I hate verbatims. I hate reflection papers. I hate genograms. I hate doing stuff that I have no inspiration for, no desire to do, no real concern about whether I do well or not. That’s CPE in a nutshell. I do the best I can with patients for the sake of the patients, and I like my fellow CPE’ers, but all this other stuff I can do without. Just painful.
I really do need to spend more time proof-reading these posts. I am embarrassed, but not really enough to make all things perfect. Oh well…
I have visited “C” in the ICU twice more. Her niece and 83-year-old sister were not there either time. Her hand was wrapped yesterday, so we could not even communicate through her squeezing my hand. That was distressing! She opened her eyes, but I had no idea whether she was actually responding to me or whether her eyelids were simply opening and closing involuntarily. How do we communicate? How do we know if what we are doing is helping or causing more harm or distress?
I told her I was simply there to be with her. I stayed about 1/2 an hour. I prayed for her and read more Psalms to her. I wish I knew whether she had some favorite scriptures to could read to her. As I read from the Psalms, I kept thinking that if her mind was still aware and active even in her physical condition, then I might actually be causing her more stress by reading of praising God and of God always being present with us, and the like. If she is in the place of distress with God right now, reading such things may cause her much distress, or reading such things could cause her great relief and comfort. I just don’t know which it could be. A tear did come from her eye. I cannot image the kind of distress and fear, and possibly anger and bitterness that must be felt by someone in her situation.
I listened to a message on the Chaplains Office voice-mail yesterday afternoon. It was a request to visit a patient in the ICU. I arrived in the ICU a while later and asked about the patient. I was expecting her to be present, but as the nurse described her situation I realized that she would be completely unaware of my presence. She had just undergone a cranial operation and was still unconscious. I walked into her room and saw all the equipment, the ventilator, four IV’s containing various solutions, the bandage around her head with blood stains visible, her swollen eyes – I wondered what in the world I could do.

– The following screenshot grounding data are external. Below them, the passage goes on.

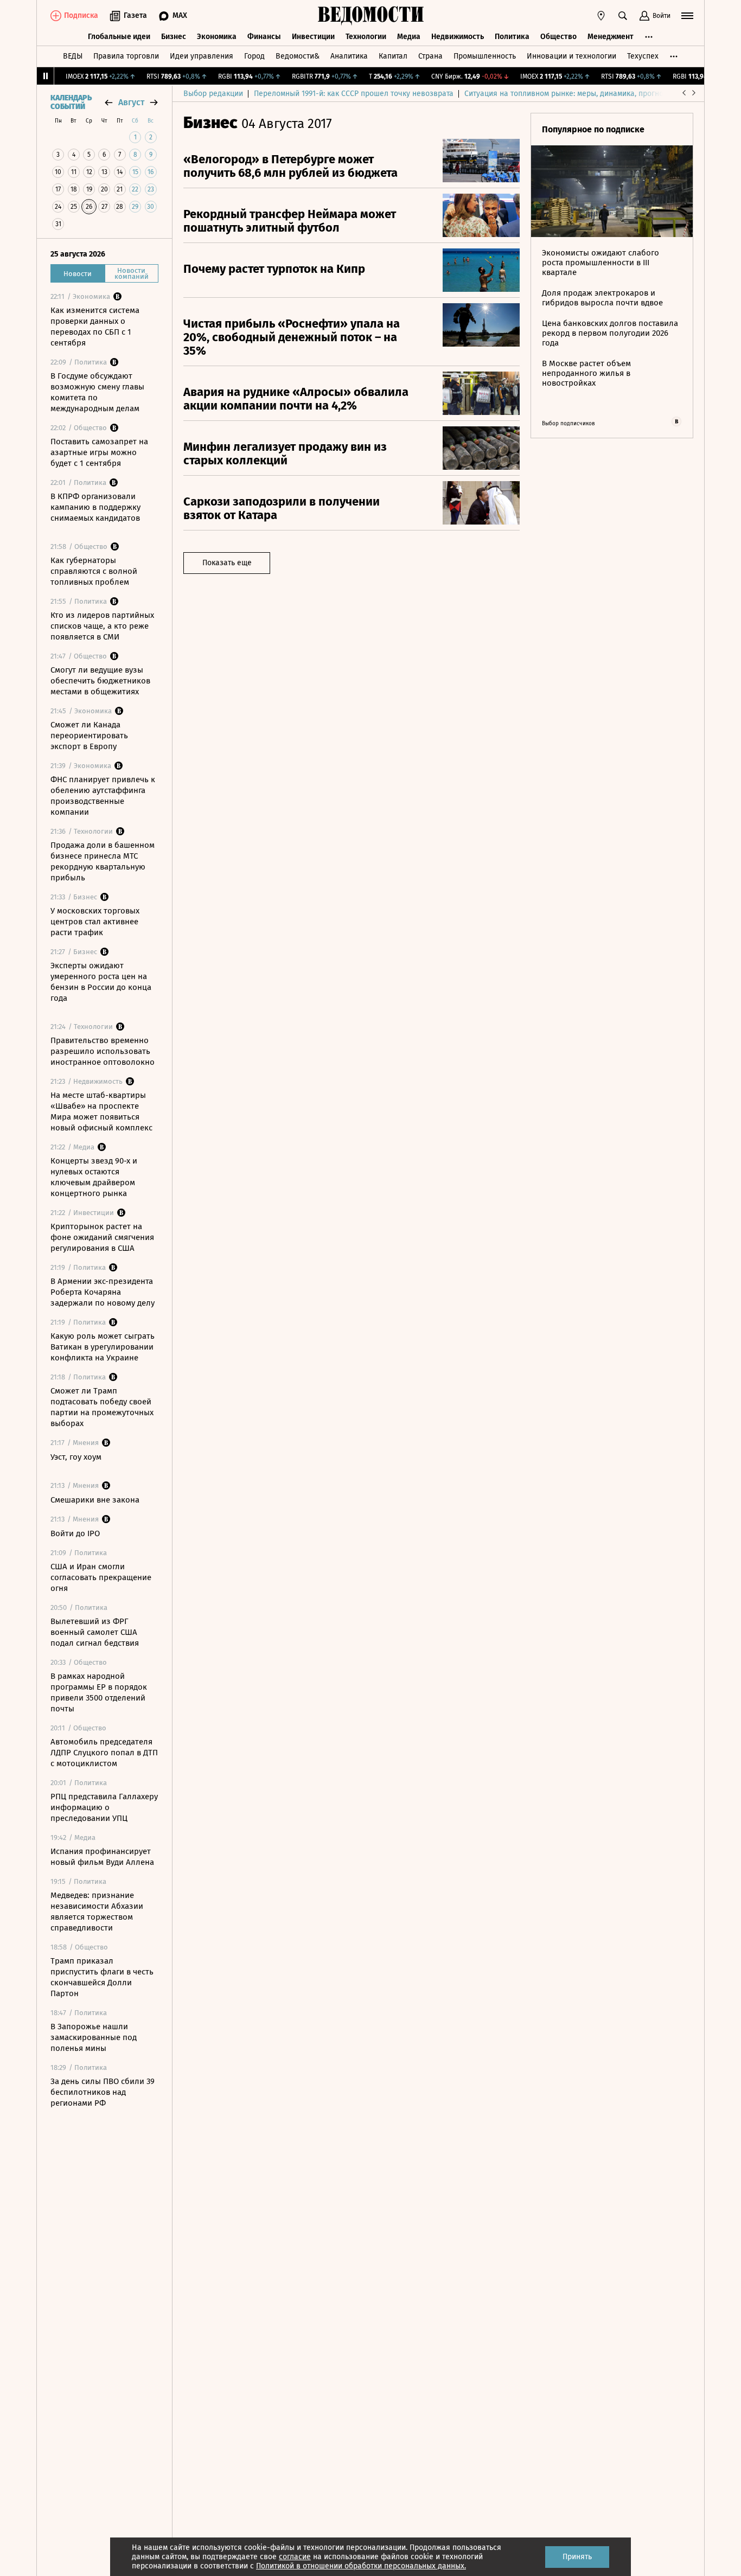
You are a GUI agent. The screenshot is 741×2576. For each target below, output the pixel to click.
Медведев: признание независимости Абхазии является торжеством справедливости (96, 1911)
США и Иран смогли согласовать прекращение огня (100, 1577)
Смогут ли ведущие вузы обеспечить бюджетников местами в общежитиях (100, 680)
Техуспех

I did all I could do, all that a chaplain could do in a situation like that. I spoke to her and explained that I realized she could probably not her me. Probably, because I know of too many examples of patients that seemed completely unresponsive or unaware only to find out later that they did hear, they were aware in ways we could not have realized. Anyway, to explained who I was and said that I would pray for her. I did – several prayers. Then, I read to her a number of Psalms, beginning with the 23rd. I held her hand.
I do not know whether she heard me or not – probably not. Much of medical literature dealing with spirituality and prayer suggest that it does play a big and verifiable role in healing. I could not deal with the needs of her body. I could only deal with the needs of her soul, and I did all that I knew how to do. I pray that the prayers and scripture read aloud fed her soul.
I ended up not being able to visit my assigned floors yesterday. After visiting the patient in ICU I went to the family lounge to jot down some notes. I found a woman watching a soap opera and one thing lead to another. For the next hour and a half I spent talking with this woman about her aunt, who was also in ICU. We went to the aunt’s bedside and prayed. The aunt suffered a stroke on Saturday, and while you could not tell she was aware from her face, she could respond by squeezing our hands. I held her hand, I prayed with her, I read to hear, and prayed again. She squeezed my hand at various times throughout. The connection was made, regardless of what we saw in her face.